Ils rentre, et un petit moment après, le train démarre en faisant beaucoup de bruit. Joseph pense qu'en roulant, ça bouge tout. Au bout d'un moment, comme rien ne bougeait, il crie par-dessus la murette de séparation: "Eu, Guita, bu̱dzè-ti a tè? A mè i bu̱dzè po!" (Hé, Marguerite, ça bouge-ti, à toi? A moi ça bouge pas!".
Payer 8 sous pour aller aux WC de la gare... Joseph s'en est souvenu toute sa vie.

Visages d'autrefois

Dans mon village, près de chez nous, vivait un vieux garçon de plus de 60 ans, nommé Claude Maurice.
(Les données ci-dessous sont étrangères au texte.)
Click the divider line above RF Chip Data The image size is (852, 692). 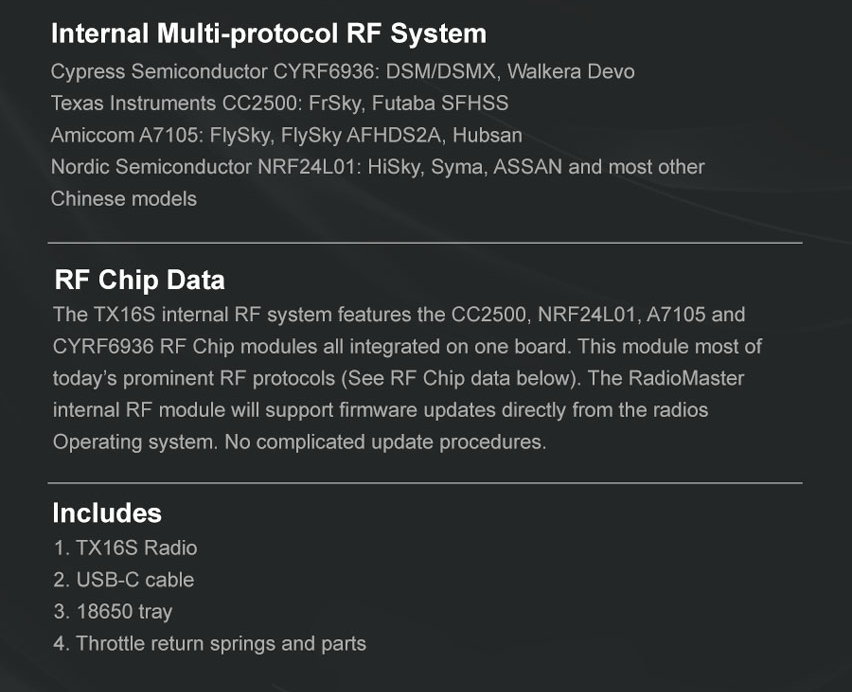point(425,243)
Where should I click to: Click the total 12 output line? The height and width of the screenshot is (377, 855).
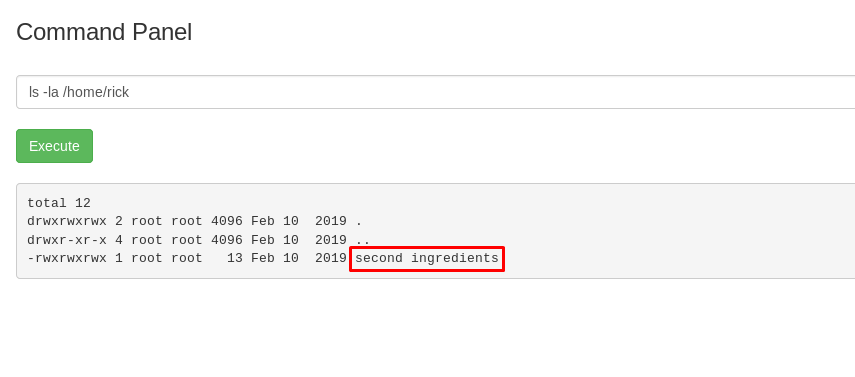[x=59, y=204]
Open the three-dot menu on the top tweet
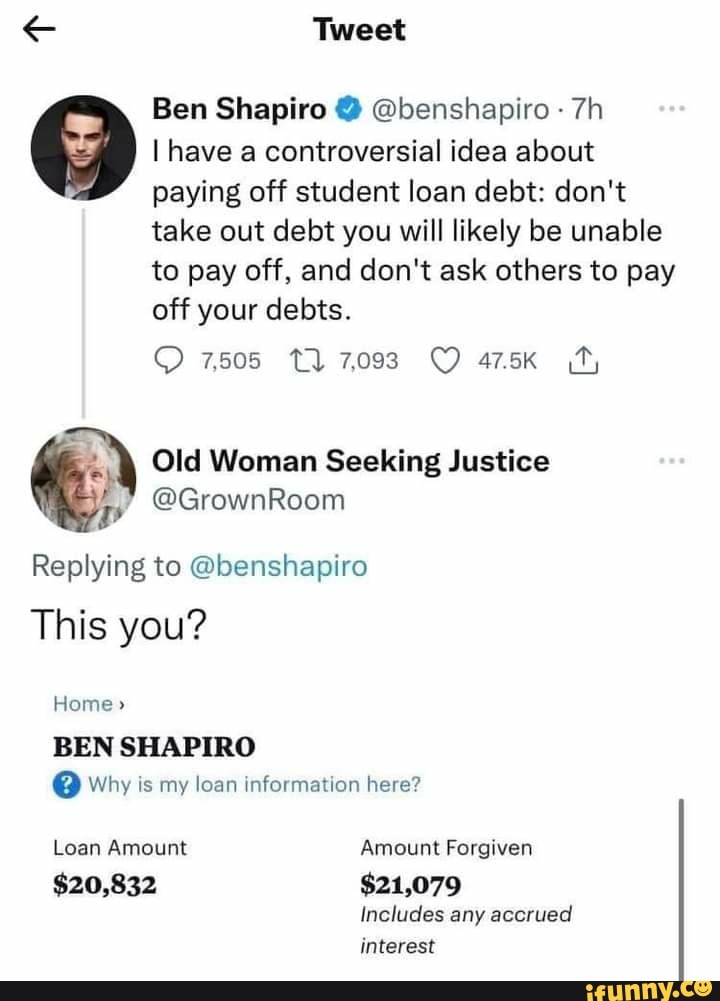Viewport: 720px width, 1001px height. tap(675, 107)
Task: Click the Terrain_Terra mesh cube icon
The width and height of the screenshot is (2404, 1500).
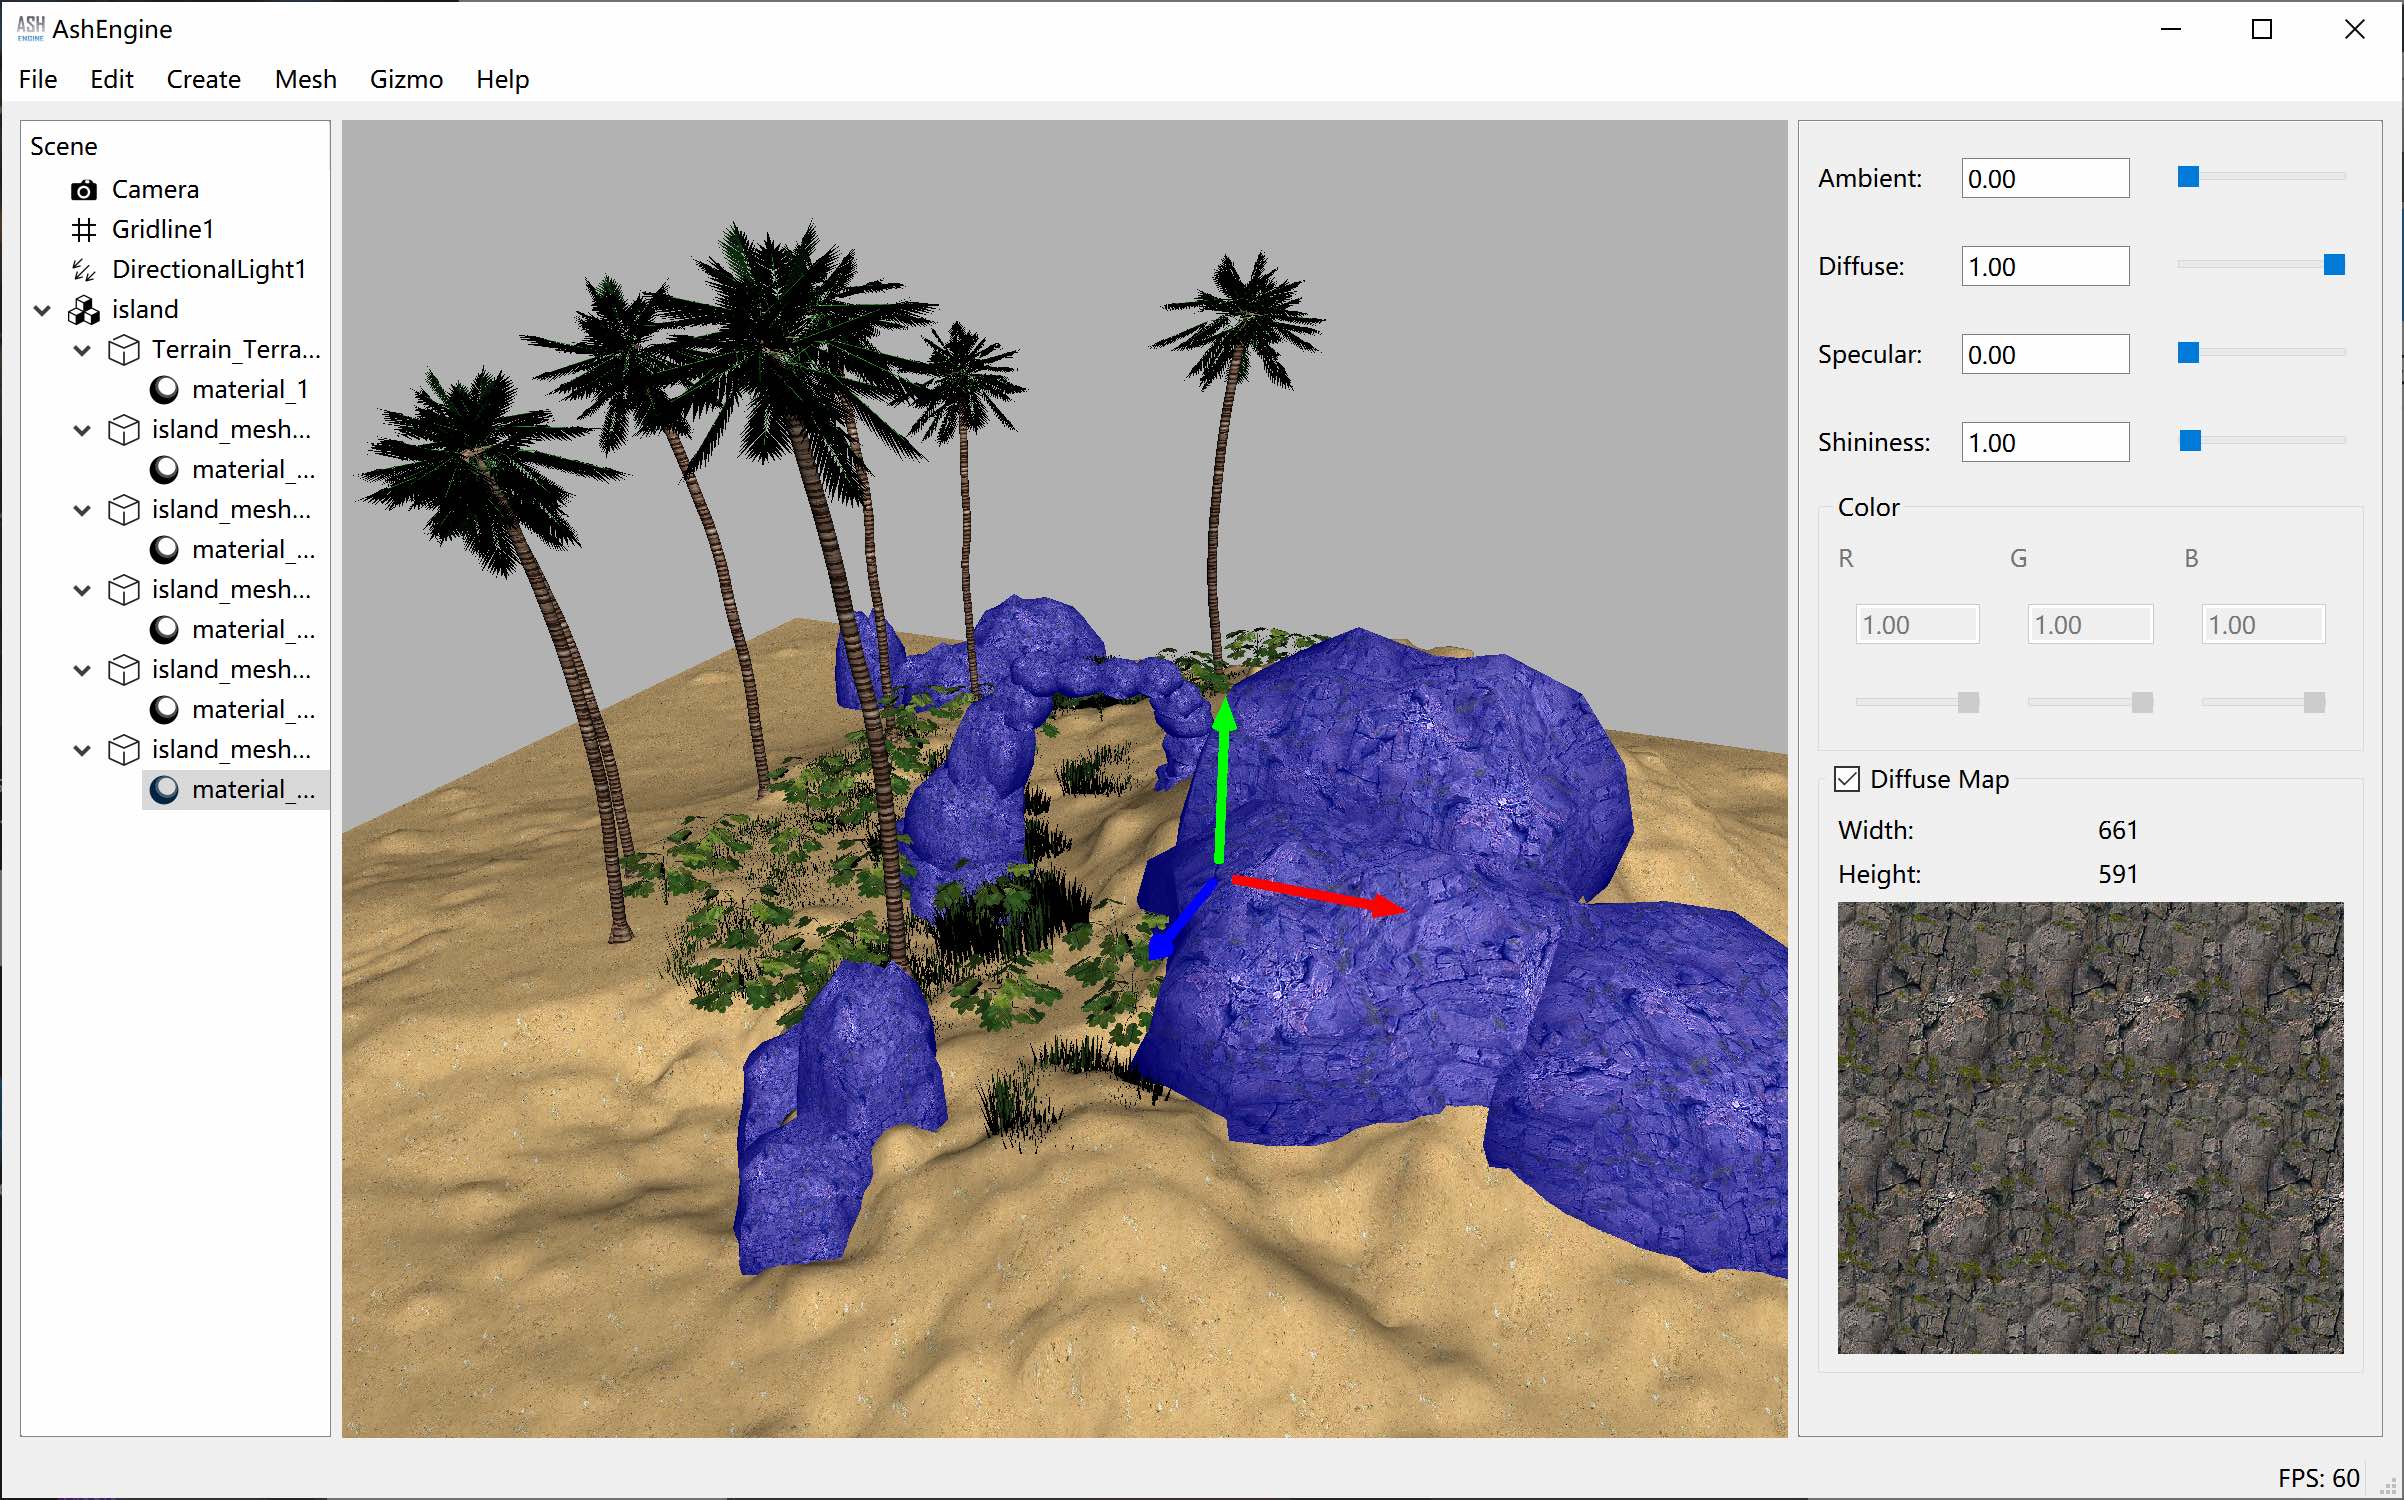Action: click(124, 350)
Pour n'être pas seul, il avait trouvé dans une commune voisine une vieille fille du même âge, seule et sans famille.
Il en avait fait sa servante sans salaire; il lui fournissait le logement et la nourriture. D'un caractère simple, ils s'entendaient bien. Les jeunes du village leur avaient donné à chacun un surnom. Lui était "Saucisse", sans motif connu; elle,était la "békouui̱na" à Claude Maurice, mais souvent, ils lui disaient "Tètèt", à cause de ses gros seins comme les pis d'une vache.
Elle se fâchait lorsque quelqu'un disait de leur vache qu'elle avait une belle têtine; il fallait dire "un beau dessous".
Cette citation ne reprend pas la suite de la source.